El asno de oro de Apuleyo (nota = 7,1)

Ya desde pequeño, antes incluso de estudiarla en el colegio, El asno de oro era una novela que quería leer cuando la veía entre los demás libros púrpuras de la colección Libra. Quizás fue la desatinada decisión de leerme Los últimos de Pompeya de Bulwer Lytton lo que me hizo entonces perder el interés por más libros de esa colección. Aun así, El asno de oro aguardaba pendiente su turno en todas mis listas. El otro día leyendo La semilla inmortal salió citada la historia de Cupido y Psique de esta obra al hilo de historias como la de la bella y la bestia. Y vi en el Metrópoli de El Mundo que Rafael Álvarez, el Brujo, ha estrenado en Madrid una adaptación. Era el momento de acometer esta, a priori, curiosa y extraña obra.

Vencí el rechazo que Libra me producía y me leí El asno de oro de esa colección. No sé qué traducción se empleará en otras colecciones, pero en esta tuve la suerte de encontrarme con la atribuida a Diego López de Cortegana, de principios del XVI, época para mí con el mejor y más delicioso, gozoso y deleitoso español, época que culmina con el Quijote. Este motivo ha sido, casi en exclusiva, por el que la nota del libro no ha bajado de 7. Porque la obra en sí, como ya se advertía en el prólogo de esta edición, es bastante aburrida y cae en extremo en el defecto que la primera parte del Quijote tiene, a saber, embutir o endosar historias que poco tienen que ver con la historia narrada. La parte que más podría interesar, es decir, aquella en la que se describen las vicisitudes de Apuleyo una vez se ha convertido en asno, aparte de empezar algo tarde, encima no es demasiado graciosa, salvo cuando se libra de peligros por medio de pedos o chisquetes, que creo que incluyen líquido.

El resto son historias algo procaces e indecorosas, en las que destacan las infidelidades e, incluso, los incestos, actos zoofílicos y demás de los personajes. Es sin duda sicalíptica. Se salva, no obstante, este estilo al menos por dos motivos. El primero es porque sirvió como arranque de la novela picaresca, un género que tan buenos momentos me ha hecho y me hará pasar (cuando me lea Guzmán de Alfarache, entre otras) y que con tan grandes obras ha nutrido a la literatura española y a otras literaturas (véase Tom Jones, por ejemplo).

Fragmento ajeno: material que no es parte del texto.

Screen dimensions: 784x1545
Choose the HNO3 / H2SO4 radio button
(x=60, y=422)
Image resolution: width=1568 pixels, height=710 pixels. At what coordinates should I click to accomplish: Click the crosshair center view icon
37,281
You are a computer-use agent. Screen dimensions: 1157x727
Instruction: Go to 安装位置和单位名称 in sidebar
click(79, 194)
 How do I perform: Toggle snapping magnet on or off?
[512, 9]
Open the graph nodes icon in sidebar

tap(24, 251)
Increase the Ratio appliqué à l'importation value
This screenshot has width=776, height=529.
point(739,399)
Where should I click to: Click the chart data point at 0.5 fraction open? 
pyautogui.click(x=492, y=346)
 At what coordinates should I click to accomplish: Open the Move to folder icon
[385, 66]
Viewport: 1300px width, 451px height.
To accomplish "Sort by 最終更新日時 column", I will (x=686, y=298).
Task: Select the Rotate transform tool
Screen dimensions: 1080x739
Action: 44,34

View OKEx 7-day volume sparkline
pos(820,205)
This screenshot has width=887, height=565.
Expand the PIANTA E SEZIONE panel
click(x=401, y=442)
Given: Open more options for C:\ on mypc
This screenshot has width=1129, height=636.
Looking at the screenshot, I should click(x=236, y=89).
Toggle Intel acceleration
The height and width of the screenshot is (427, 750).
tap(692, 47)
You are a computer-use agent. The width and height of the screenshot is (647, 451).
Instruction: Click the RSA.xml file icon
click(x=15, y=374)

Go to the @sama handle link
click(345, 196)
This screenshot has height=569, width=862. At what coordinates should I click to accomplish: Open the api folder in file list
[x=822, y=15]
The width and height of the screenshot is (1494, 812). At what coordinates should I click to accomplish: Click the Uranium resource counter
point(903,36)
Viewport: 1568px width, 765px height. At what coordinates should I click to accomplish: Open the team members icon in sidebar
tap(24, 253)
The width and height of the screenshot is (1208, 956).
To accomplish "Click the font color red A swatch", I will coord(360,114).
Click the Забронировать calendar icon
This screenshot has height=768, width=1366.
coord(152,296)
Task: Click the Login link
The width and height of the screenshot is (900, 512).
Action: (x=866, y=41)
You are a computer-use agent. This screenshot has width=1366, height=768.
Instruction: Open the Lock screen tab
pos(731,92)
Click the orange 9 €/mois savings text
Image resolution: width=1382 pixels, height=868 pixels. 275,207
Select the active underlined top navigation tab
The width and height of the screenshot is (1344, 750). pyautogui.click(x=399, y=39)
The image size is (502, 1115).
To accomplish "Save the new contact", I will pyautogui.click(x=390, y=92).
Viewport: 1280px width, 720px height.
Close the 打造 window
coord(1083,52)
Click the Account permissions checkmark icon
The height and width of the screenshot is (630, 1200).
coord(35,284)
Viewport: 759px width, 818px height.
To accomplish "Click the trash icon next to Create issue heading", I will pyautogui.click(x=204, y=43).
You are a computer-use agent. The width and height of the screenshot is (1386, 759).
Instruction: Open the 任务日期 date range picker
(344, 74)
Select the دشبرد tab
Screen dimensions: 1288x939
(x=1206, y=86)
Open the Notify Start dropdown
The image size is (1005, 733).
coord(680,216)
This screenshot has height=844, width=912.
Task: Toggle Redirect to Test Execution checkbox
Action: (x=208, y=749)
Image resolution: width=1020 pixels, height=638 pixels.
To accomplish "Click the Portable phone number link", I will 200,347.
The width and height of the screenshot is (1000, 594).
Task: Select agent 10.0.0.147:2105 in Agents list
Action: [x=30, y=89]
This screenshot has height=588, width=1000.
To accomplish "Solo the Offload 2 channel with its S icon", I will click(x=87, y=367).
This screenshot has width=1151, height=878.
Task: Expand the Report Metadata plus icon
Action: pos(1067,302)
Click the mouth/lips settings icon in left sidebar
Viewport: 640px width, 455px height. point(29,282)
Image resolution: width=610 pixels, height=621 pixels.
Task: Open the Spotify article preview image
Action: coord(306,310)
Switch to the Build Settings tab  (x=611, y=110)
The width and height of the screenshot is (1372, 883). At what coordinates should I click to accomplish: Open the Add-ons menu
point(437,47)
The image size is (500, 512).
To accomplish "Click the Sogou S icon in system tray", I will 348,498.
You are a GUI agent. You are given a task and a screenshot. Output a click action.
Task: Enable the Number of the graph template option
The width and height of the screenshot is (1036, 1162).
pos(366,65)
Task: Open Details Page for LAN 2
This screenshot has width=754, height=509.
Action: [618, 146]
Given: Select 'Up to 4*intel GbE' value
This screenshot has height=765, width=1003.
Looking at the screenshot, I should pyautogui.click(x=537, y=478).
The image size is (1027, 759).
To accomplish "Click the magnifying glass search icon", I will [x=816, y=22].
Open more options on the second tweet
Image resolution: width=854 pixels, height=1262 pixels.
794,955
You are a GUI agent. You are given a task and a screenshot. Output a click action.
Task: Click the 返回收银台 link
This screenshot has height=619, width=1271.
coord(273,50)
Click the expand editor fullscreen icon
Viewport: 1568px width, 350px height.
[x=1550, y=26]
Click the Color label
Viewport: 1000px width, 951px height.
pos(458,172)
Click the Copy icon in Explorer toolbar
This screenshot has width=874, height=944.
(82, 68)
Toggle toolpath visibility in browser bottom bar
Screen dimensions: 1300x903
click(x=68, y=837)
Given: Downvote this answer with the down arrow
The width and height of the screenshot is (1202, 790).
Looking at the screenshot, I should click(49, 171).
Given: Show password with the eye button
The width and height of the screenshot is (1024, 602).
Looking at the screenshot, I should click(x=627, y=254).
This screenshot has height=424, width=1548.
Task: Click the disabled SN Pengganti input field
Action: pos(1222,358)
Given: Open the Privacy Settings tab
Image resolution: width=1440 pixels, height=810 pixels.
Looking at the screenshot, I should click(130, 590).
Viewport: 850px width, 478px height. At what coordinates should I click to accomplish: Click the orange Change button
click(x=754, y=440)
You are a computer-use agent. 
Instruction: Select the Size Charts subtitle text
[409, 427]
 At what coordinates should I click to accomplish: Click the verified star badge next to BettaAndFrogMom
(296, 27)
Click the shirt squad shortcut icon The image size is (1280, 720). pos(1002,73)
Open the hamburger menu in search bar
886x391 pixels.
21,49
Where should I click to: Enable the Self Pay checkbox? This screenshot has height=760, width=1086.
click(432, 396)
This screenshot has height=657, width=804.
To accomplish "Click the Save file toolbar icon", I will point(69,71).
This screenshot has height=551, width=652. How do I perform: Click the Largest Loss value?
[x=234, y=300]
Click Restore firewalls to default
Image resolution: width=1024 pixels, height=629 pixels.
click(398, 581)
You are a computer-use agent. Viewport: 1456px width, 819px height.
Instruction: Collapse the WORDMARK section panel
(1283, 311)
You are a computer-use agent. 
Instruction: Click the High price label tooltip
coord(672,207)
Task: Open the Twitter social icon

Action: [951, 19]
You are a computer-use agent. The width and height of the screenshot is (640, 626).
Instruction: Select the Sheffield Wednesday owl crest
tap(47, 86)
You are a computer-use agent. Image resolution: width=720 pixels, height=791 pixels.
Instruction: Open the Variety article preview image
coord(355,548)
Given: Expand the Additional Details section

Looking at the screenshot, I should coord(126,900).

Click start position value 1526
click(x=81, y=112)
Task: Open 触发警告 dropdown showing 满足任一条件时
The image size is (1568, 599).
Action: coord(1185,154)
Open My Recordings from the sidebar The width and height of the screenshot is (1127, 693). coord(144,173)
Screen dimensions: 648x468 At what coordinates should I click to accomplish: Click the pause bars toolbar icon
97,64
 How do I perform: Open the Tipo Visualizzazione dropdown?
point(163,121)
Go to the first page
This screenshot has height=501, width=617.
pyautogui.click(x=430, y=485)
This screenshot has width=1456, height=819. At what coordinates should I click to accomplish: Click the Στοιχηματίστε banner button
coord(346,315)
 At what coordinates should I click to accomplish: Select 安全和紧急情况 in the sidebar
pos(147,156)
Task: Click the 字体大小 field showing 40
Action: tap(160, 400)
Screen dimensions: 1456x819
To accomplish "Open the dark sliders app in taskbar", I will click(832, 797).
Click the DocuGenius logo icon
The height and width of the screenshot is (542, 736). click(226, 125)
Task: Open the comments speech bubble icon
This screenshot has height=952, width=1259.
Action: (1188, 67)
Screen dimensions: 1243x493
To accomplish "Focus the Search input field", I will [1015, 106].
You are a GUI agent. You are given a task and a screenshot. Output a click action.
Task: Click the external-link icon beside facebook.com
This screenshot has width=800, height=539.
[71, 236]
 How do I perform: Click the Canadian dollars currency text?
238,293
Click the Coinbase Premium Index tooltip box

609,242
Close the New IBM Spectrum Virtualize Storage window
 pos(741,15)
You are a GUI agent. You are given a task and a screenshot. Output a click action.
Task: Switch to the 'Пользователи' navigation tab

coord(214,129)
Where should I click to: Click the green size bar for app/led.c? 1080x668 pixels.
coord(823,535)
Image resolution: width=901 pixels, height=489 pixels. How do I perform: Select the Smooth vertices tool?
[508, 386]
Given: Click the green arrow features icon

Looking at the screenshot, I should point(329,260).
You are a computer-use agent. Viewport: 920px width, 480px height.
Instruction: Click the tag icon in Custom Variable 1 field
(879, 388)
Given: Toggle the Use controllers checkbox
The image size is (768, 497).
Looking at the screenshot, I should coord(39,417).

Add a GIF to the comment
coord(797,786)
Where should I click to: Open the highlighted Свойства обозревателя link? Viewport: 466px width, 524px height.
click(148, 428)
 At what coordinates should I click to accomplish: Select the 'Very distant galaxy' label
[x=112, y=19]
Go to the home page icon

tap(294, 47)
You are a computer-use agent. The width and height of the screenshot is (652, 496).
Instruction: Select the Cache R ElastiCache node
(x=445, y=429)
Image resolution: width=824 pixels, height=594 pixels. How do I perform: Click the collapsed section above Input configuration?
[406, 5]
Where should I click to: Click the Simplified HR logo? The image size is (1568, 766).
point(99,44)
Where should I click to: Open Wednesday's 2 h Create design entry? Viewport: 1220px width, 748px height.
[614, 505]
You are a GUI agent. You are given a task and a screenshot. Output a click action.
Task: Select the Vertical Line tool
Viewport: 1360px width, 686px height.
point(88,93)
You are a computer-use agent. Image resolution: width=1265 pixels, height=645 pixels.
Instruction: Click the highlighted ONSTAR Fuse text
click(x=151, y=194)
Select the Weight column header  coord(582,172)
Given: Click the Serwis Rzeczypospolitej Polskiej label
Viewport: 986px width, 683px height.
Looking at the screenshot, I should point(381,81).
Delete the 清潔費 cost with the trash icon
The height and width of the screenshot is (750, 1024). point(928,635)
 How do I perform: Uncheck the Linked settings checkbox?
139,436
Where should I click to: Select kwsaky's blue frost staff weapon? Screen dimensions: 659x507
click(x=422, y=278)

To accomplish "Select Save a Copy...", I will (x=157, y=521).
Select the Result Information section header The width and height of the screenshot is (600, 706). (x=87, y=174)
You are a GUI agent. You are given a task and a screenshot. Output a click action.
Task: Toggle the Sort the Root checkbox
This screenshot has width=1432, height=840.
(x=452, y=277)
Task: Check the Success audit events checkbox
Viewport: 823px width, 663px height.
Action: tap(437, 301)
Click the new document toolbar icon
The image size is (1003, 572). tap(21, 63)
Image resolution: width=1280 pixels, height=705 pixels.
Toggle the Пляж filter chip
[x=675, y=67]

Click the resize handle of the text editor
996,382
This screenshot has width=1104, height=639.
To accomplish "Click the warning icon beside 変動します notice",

El segundo motivo por el que se puede librar de la quema esta obra es por el mensaje que quizás quiera transmitir, el de una sociedad corrompida donde todo vale y el espectáculo es lo que prima, más allá de la razón, una sociedad en la que un asno parece tener más valores que las personas. Esto sucede cuando en una sociedad se permite todo porque hay que ser tolerantes, es el buenismo extremo, el tolerantismo, que no es otra cosa que el irresponsabilismo. El hombre no nace sabiendo cómo comportarse en sociedad y la obligación de la sociedad es educar y no permitirlo todo, como ocurre actualmente en esta perversa e imprudente moda de entender mal la libertad de expresión.

Por tanto, estos dos puntos, sumados al placentero estilo de la traducción, hacen que se pueda leer la obra a pesar de las constantes historias interruptoras, donde por ejemplo la de Cupido y Psique ocupa más de capítulos.

¿Por qué se llama El asno de oro? Pues ahora que lo pienso no sé por qué es lo de oro. Lo del asno es porque el propio autor, Lucio Apuleyo, atraído por las artes mágicas, quiere convertirse en ave para poder volar, pero por error se convierte en asno y esto desata una serie de situaciones en las que se ve en peligro y en la imposibilidad de comunicarse con los demás. La obra también se llama Las metamorfosis.

¿Por qué o por qué no leerla? La obra es bastante aburrida y tiene el problema de las largas historias que se encasquetan, pero es interesante presenciar la degradación de una sociedad (en el siglo II d.C) que llevó a la decadencia de Roma y que, tristemente, en algunos aspectos se parece demasiado a la nuestra actual. También es interesante conocer los orígenes de uno de los mayores logros de la literatura española, la picaresca. Recomiendo encarecidamente, eso sí, leer la traducción de Diego López de Cortegana.